» TASK TO COMPLETE
Could you set down every entry exactly as it appears?

(Dataset excerpts)
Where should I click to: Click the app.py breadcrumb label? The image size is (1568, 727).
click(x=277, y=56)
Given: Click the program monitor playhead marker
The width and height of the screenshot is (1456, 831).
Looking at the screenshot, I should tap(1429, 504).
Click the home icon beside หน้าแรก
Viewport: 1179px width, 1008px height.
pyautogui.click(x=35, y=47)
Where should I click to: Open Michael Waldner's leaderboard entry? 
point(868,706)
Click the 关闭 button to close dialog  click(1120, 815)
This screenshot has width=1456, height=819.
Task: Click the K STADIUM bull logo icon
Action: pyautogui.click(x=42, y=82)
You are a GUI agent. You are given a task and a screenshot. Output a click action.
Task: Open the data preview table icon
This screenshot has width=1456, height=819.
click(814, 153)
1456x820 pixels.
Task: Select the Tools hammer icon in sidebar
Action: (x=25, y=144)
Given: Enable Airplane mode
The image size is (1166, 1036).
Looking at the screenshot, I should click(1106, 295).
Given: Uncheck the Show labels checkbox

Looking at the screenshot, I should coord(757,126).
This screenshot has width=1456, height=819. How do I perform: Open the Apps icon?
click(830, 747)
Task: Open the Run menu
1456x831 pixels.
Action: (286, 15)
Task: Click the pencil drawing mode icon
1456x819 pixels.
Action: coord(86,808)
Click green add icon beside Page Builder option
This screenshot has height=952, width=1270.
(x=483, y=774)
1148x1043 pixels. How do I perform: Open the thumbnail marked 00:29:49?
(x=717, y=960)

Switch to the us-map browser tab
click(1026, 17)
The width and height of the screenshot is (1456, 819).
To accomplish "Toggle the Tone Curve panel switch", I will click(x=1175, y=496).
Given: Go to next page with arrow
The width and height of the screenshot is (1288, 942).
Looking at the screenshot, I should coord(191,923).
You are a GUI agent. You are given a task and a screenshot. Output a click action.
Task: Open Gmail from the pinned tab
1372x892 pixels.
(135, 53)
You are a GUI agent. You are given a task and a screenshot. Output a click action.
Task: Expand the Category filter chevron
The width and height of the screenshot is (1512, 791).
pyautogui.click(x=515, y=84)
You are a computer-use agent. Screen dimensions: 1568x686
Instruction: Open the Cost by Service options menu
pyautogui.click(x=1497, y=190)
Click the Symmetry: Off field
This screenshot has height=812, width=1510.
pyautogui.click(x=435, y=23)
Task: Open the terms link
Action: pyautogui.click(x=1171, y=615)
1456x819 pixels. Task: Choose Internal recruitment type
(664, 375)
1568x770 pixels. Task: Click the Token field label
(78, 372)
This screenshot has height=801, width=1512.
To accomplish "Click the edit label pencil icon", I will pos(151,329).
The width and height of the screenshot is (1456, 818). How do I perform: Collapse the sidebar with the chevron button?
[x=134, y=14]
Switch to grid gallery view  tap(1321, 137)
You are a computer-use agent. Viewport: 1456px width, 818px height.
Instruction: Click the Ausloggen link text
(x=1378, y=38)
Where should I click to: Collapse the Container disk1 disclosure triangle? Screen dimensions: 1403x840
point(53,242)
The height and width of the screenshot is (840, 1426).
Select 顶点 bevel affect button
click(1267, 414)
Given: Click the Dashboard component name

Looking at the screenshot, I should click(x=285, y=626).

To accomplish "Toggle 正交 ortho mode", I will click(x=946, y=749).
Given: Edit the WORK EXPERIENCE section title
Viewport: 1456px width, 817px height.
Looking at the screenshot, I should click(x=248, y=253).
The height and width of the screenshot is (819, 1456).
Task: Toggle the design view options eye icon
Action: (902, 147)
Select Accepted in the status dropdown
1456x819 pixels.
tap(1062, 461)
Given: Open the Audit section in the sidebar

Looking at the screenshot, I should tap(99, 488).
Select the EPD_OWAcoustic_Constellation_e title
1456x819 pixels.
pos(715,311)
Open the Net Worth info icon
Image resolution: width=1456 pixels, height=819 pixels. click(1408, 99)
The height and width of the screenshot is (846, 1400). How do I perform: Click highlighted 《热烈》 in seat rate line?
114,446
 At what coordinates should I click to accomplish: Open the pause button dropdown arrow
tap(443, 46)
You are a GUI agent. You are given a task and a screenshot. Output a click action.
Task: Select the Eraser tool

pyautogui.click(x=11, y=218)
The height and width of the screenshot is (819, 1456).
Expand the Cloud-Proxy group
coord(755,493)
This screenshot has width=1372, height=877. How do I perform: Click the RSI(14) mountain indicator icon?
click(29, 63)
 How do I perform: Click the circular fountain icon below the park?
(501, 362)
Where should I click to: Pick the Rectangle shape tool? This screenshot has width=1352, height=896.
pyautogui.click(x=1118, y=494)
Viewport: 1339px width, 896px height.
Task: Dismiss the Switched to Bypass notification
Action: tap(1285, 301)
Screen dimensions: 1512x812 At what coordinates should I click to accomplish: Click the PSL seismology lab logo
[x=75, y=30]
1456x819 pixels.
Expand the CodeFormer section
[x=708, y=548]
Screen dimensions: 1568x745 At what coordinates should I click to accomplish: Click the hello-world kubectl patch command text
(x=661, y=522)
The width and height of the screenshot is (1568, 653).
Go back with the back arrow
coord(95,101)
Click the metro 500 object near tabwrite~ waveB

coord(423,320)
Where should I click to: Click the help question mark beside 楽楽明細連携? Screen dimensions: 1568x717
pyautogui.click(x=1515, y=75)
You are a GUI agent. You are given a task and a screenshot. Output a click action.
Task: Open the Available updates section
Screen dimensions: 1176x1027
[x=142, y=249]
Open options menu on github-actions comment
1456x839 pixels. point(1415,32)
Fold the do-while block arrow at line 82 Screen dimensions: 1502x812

» EXPECTED ANSWER
Where should I click to: Click the app.py breadcrumb label? The image size is (1568, 727).
click(x=277, y=56)
Given: Click the program monitor playhead marker
The width and height of the screenshot is (1456, 831).
Looking at the screenshot, I should tap(1429, 504).
Click the home icon beside หน้าแรก
Viewport: 1179px width, 1008px height.
pyautogui.click(x=35, y=47)
Where should I click to: Open Michael Waldner's leaderboard entry? 
point(868,706)
Click the 关闭 button to close dialog  click(1120, 815)
This screenshot has width=1456, height=819.
Task: Click the K STADIUM bull logo icon
Action: pyautogui.click(x=42, y=82)
You are a GUI agent. You are given a task and a screenshot. Output a click action.
Task: Open the data preview table icon
This screenshot has width=1456, height=819.
click(814, 153)
1456x820 pixels.
Task: Select the Tools hammer icon in sidebar
Action: (x=25, y=144)
Given: Enable Airplane mode
The image size is (1166, 1036).
Looking at the screenshot, I should click(1106, 295).
Given: Uncheck the Show labels checkbox

Looking at the screenshot, I should coord(757,126).
This screenshot has width=1456, height=819. How do I perform: Open the Apps icon?
click(830, 747)
Task: Open the Run menu
1456x831 pixels.
Action: (286, 15)
Task: Click the pencil drawing mode icon
1456x819 pixels.
Action: coord(86,808)
Click green add icon beside Page Builder option
This screenshot has height=952, width=1270.
(x=483, y=774)
1148x1043 pixels. How do I perform: Open the thumbnail marked 00:29:49?
(x=717, y=960)

Switch to the us-map browser tab
click(1026, 17)
The width and height of the screenshot is (1456, 819).
To accomplish "Toggle the Tone Curve panel switch", I will click(x=1175, y=496).
Given: Go to next page with arrow
The width and height of the screenshot is (1288, 942).
Looking at the screenshot, I should coord(191,923).
You are a GUI agent. You are given a task and a screenshot. Output a click action.
Task: Open Gmail from the pinned tab
1372x892 pixels.
(135, 53)
You are a GUI agent. You are given a task and a screenshot. Output a click action.
Task: Expand the Category filter chevron
The width and height of the screenshot is (1512, 791).
pyautogui.click(x=515, y=84)
You are a computer-use agent. Screen dimensions: 1568x686
Instruction: Open the Cost by Service options menu
pyautogui.click(x=1497, y=190)
Click the Symmetry: Off field
This screenshot has height=812, width=1510.
pyautogui.click(x=435, y=23)
Task: Open the terms link
Action: pyautogui.click(x=1171, y=615)
1456x819 pixels. Task: Choose Internal recruitment type
(664, 375)
1568x770 pixels. Task: Click the Token field label
(78, 372)
This screenshot has height=801, width=1512.
To accomplish "Click the edit label pencil icon", I will pos(151,329).
The width and height of the screenshot is (1456, 818). How do I perform: Collapse the sidebar with the chevron button?
[x=134, y=14]
Switch to grid gallery view  tap(1321, 137)
You are a computer-use agent. Viewport: 1456px width, 818px height.
Instruction: Click the Ausloggen link text
(x=1378, y=38)
Where should I click to: Collapse the Container disk1 disclosure triangle? Screen dimensions: 1403x840
point(53,242)
The height and width of the screenshot is (840, 1426).
Select 顶点 bevel affect button
click(1267, 414)
Given: Click the Dashboard component name

Looking at the screenshot, I should click(x=285, y=626).

To accomplish "Toggle 正交 ortho mode", I will click(x=946, y=749).
Given: Edit the WORK EXPERIENCE section title
Viewport: 1456px width, 817px height.
Looking at the screenshot, I should click(x=248, y=253).
The height and width of the screenshot is (819, 1456).
Task: Toggle the design view options eye icon
Action: (902, 147)
Select Accepted in the status dropdown
1456x819 pixels.
tap(1062, 461)
Given: Open the Audit section in the sidebar

Looking at the screenshot, I should tap(99, 488).
Select the EPD_OWAcoustic_Constellation_e title
1456x819 pixels.
pos(715,311)
Open the Net Worth info icon
Image resolution: width=1456 pixels, height=819 pixels. click(1408, 99)
The height and width of the screenshot is (846, 1400). How do I perform: Click highlighted 《热烈》 in seat rate line?
114,446
 At what coordinates should I click to accomplish: Open the pause button dropdown arrow
tap(443, 46)
You are a GUI agent. You are given a task and a screenshot. Output a click action.
Task: Select the Eraser tool

pyautogui.click(x=11, y=218)
The height and width of the screenshot is (819, 1456).
Expand the Cloud-Proxy group
coord(755,493)
This screenshot has width=1372, height=877. How do I perform: Click the RSI(14) mountain indicator icon?
click(29, 63)
 How do I perform: Click the circular fountain icon below the park?
(501, 362)
Where should I click to: Pick the Rectangle shape tool? This screenshot has width=1352, height=896.
pyautogui.click(x=1118, y=494)
Viewport: 1339px width, 896px height.
Task: Dismiss the Switched to Bypass notification
Action: tap(1285, 301)
Screen dimensions: 1512x812 At what coordinates should I click to accomplish: Click the PSL seismology lab logo
[x=75, y=30]
1456x819 pixels.
Expand the CodeFormer section
[x=708, y=548]
Screen dimensions: 1568x745 At what coordinates should I click to accomplish: Click the hello-world kubectl patch command text
(x=661, y=522)
The width and height of the screenshot is (1568, 653).
Go back with the back arrow
coord(95,101)
Click the metro 500 object near tabwrite~ waveB

coord(423,320)
Where should I click to: Click the help question mark beside 楽楽明細連携? Screen dimensions: 1568x717
pyautogui.click(x=1515, y=75)
You are a GUI agent. You are given a task and a screenshot. Output a click action.
Task: Open the Available updates section
Screen dimensions: 1176x1027
[x=142, y=249]
Open options menu on github-actions comment
1456x839 pixels. point(1415,32)
Fold the do-while block arrow at line 82 Screen dimensions: 1502x812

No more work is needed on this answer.